2 wounded in night gunfire near Arlington school
Police are seeking a shooter after two people were wounded in a nighttime argument outside a North Texas school.
Arlington police say one victim was shot in the head during gunfire Tuesday evening near the playground of Glen Harmon Elementary School. The shooting happened hours after school let out.
Investigators are trying to determine what sparked the dispute involving several young adults.
Both victims were transported to a hospital. Police have not released their names and further details on their conditions.
Judge: Texas firm must pay disabled workers $1.4M
A judge says a Texas company that supplied mentally disabled workers to an Iowa turkey plant at wages of 41 cents per hour must pay the men $1.37 million in back pay.
Tuesday's ruling against Hill Country Farms is the third judgment against the firm after authorities in 2009 shut down a dilapidated bunkhouse in rural Iowa where the men had lived for decades.
U.S. District Judge Charles Wolle says the 32 men had been paid $65 per month to work full-time on a turkey processing line after Henry's improperly charged them for lodging and other expenses.
The ruling came in a lawsuit filed by the Equal Employment Opportunity Commission. The U.S. Department Labor earlier won a $1.76 million judgment and Iowa Workforce Development obtained a $1.2 million fine.
Uneasy Peace at Dallas City Hall Over Judge Appointments
Dallas City Council members have approved a watered-down compromise in the dispute over removal of some municipal judges.
The compromise proposal created three new judge positions, and named three ousted judges who are suing the city.
Council member Vonciel Jones Hill said the lawsuit shouldn’t matter.
“The judges who sued, sued on the basis of improper process and impediment of the independence of the judiciary,” Hill said. “They should have.”
But Council member Angela Hunt said the lawsuit and its lead attorney who tries cases in municipal court are big problems.
“They’ve sued the city and they’ve hired the best traffic attorney in Dallas to represent them in court,” Hunt said. “How do we think that appears to people?”
Mayor Mike Rawlings agreed, and cast the deciding vote against appointing the three former judges.

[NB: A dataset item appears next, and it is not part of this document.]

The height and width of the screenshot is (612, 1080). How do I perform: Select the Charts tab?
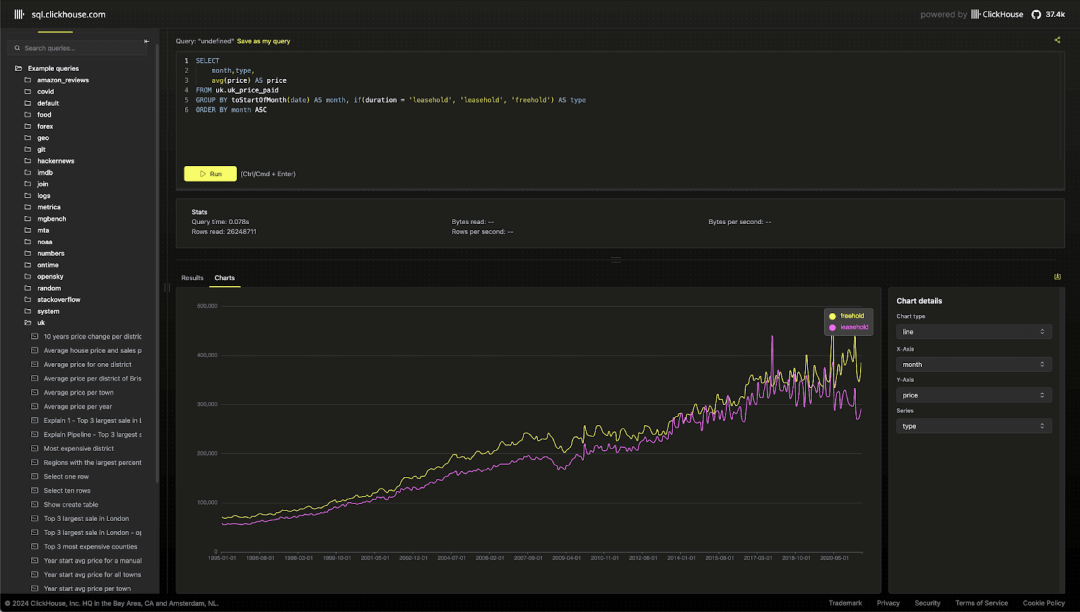(225, 278)
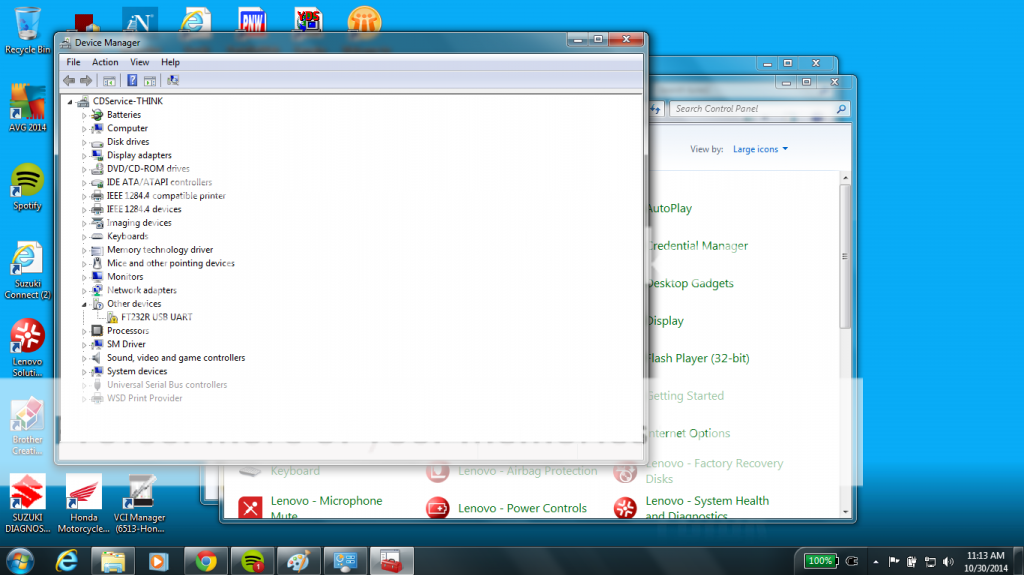The width and height of the screenshot is (1024, 575).
Task: Expand the Batteries device category
Action: coord(85,115)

But later he cast the winning vote to put one of them back on the bench after assurances that Cheryl Williams won’t hear traffic cases.
The issue has split the council along racial lines, and sparked several rounds of bitter debate.
BJ Austin, KERA News
Denton CountyAir Attack on Mosquitoes Worked
Aerial spraying in Denton County killed a lot of mosquitoes.
Health officials say the air attack reduced the population of all mosquito types by 56 percent. The kill rate was even better for the Culex mosquitoes that carry the West Nile virus: a 60 percent reduction.
Officials say the increase in new cases of West Nile declined after aerial spraying. But they say the good results cannot be attributed solely to the spraying. More information on the North Texas West Nile response will come in a report from the Centers for Disease Control expected this fall.
BJ Austin, KERA News
New West Nile Death In Collin County
Plano reports a second West Nile virus death. Health officials say the victim had the more serious neuroinvasive form of the mosquito-transmitted illness. That brings Collin County to three deaths and 72 cases.
Dallas County’s update puts human cases at 367.
On Wednesday, for the first time in two weeks Tarrant County did not report a daily increase in the number of human cases. The total remained at 259.